**Instructions for the task**. Pictures excluded, please transcribe exactly the lines from the one with "Click the green Finished checkmark icon" through the end of the records below, and nothing more.

——

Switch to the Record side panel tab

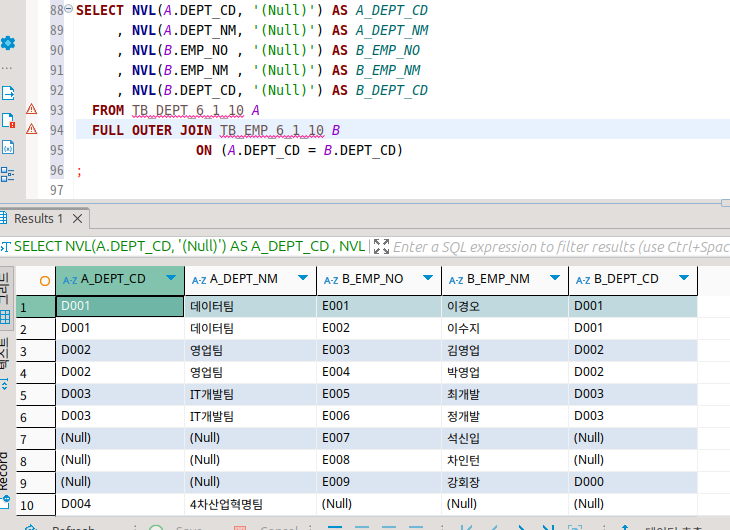point(5,472)
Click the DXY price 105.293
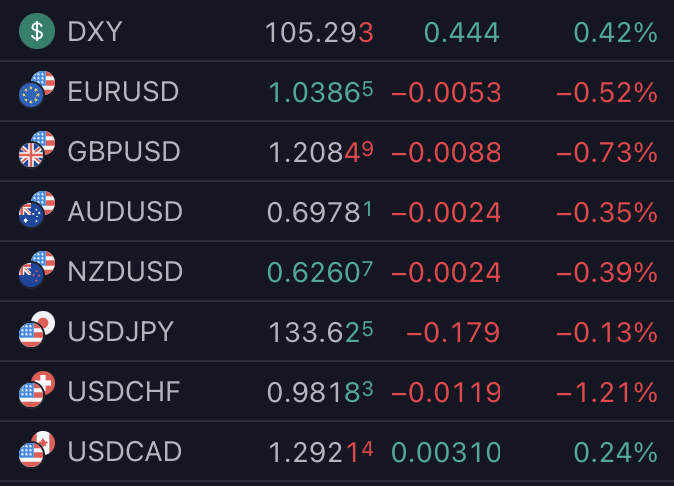Screen dimensions: 674x486 pos(319,32)
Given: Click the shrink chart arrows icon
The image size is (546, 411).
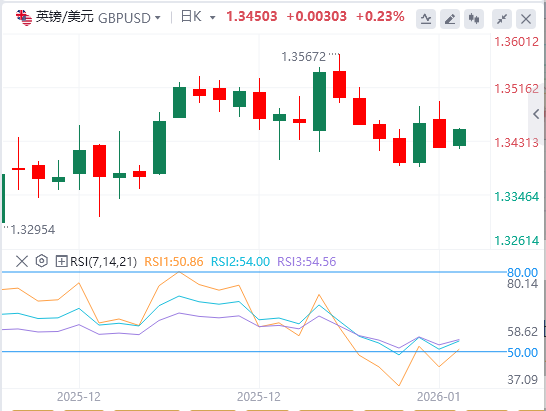Looking at the screenshot, I should [502, 19].
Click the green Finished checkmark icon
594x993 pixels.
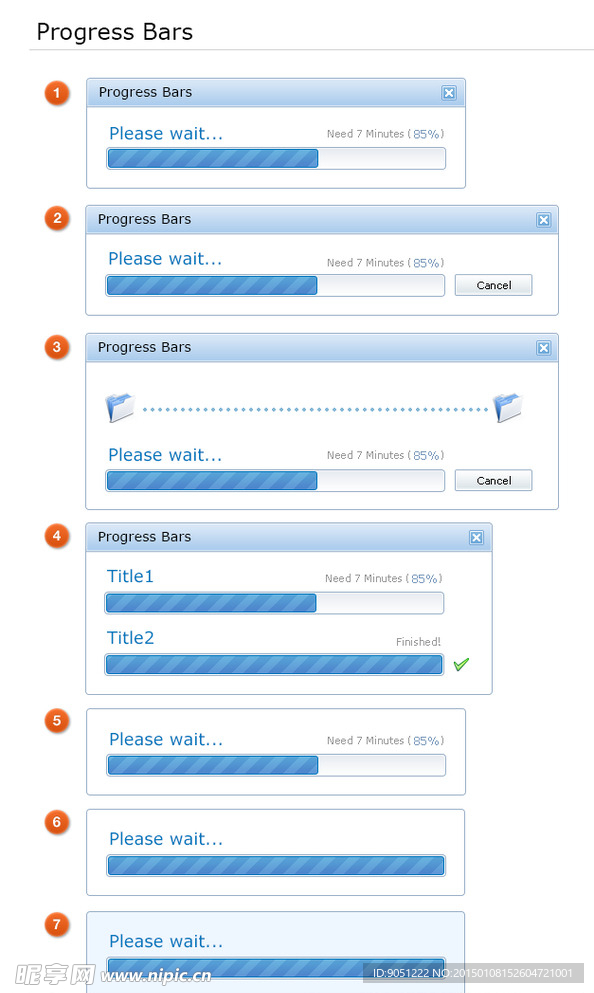(461, 664)
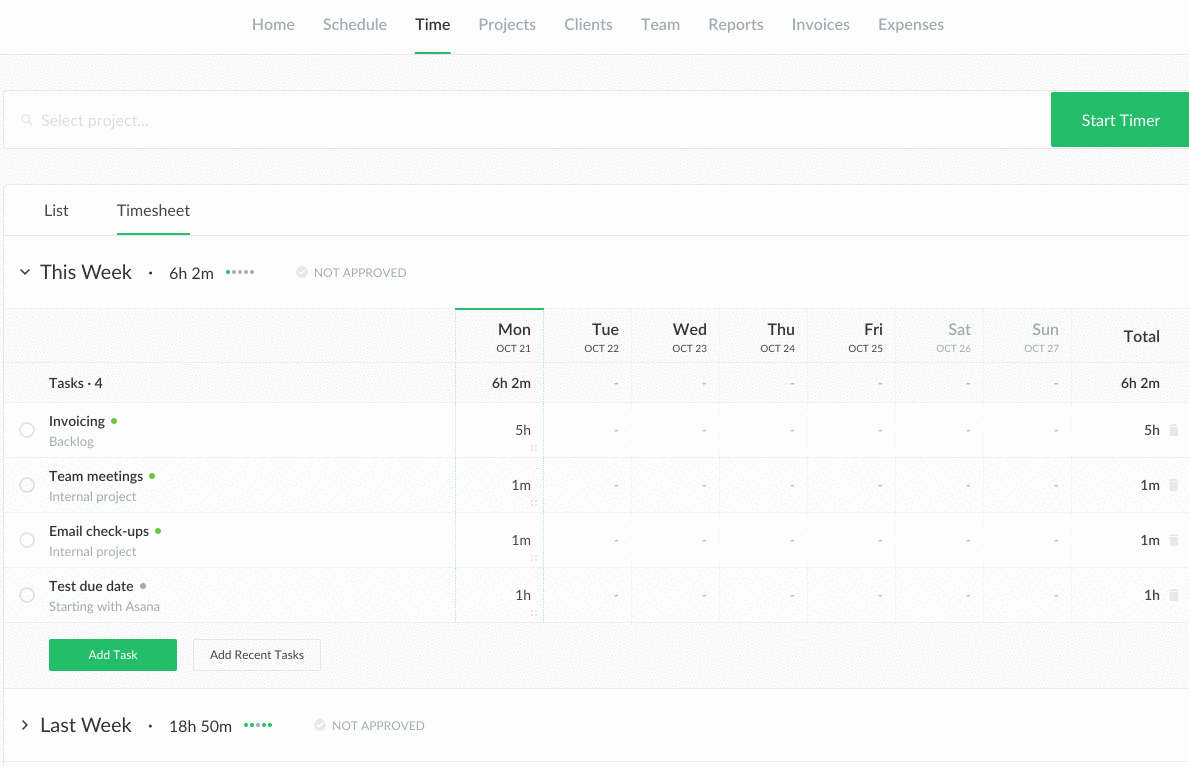Collapse the This Week section
Screen dimensions: 1189x766
coord(25,272)
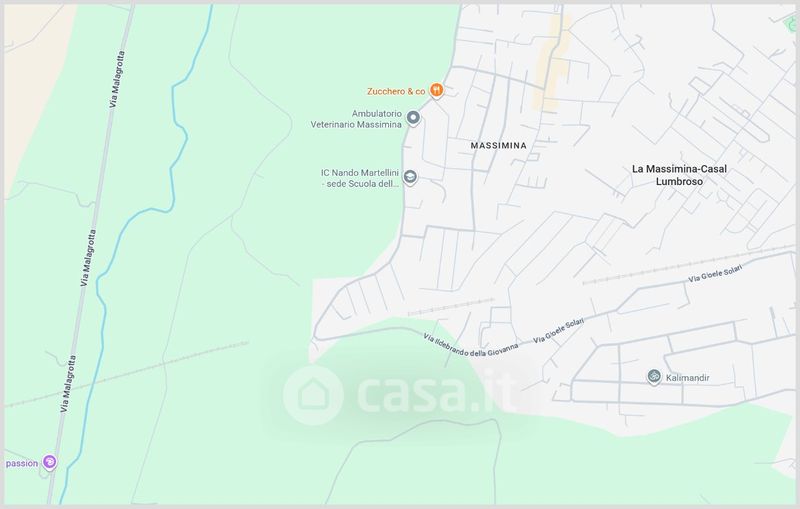800x509 pixels.
Task: Click the Kalimandir place icon
Action: (x=654, y=377)
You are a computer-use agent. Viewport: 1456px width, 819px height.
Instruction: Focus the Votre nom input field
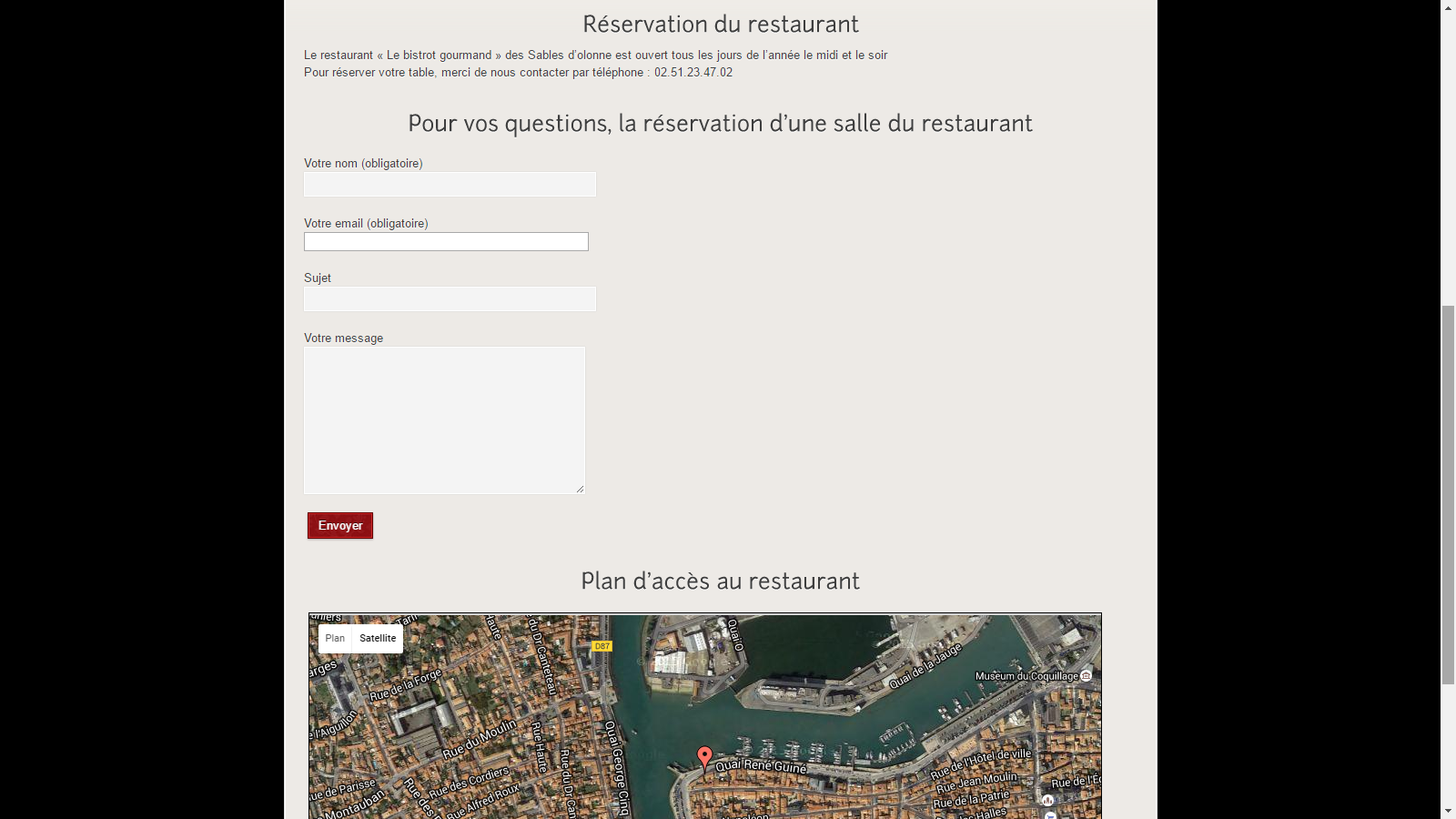pyautogui.click(x=450, y=185)
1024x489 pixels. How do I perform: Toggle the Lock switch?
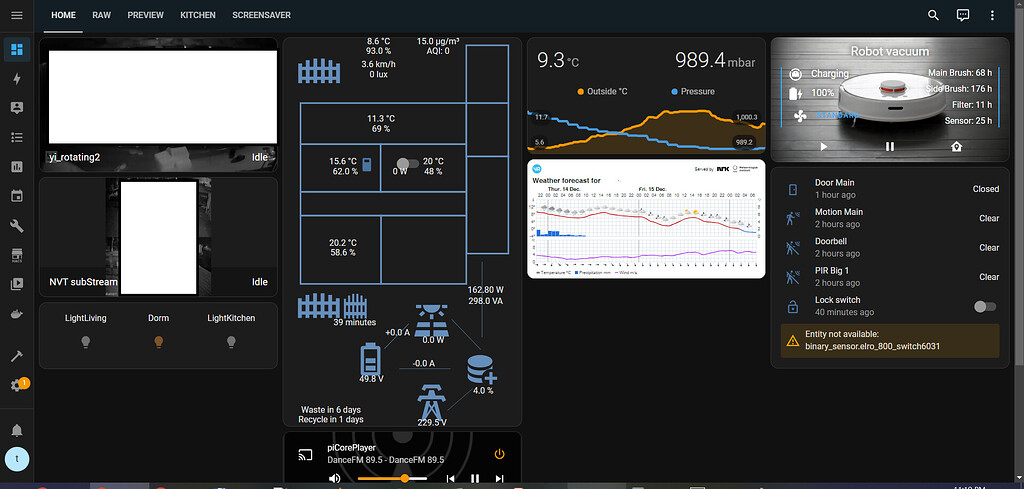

——

**Exercise answer**.
Click the green Finished checkmark icon
594x993 pixels.
(461, 664)
Collapse the This Week section
Screen dimensions: 1189x766
coord(25,272)
800x509 pixels.
Task: Click the Kalimandir place icon
Action: (x=654, y=377)
You are a computer-use agent. Viewport: 1456px width, 819px height.
Instruction: Focus the Votre nom input field
pyautogui.click(x=450, y=185)
1024x489 pixels. How do I perform: Toggle the Lock switch?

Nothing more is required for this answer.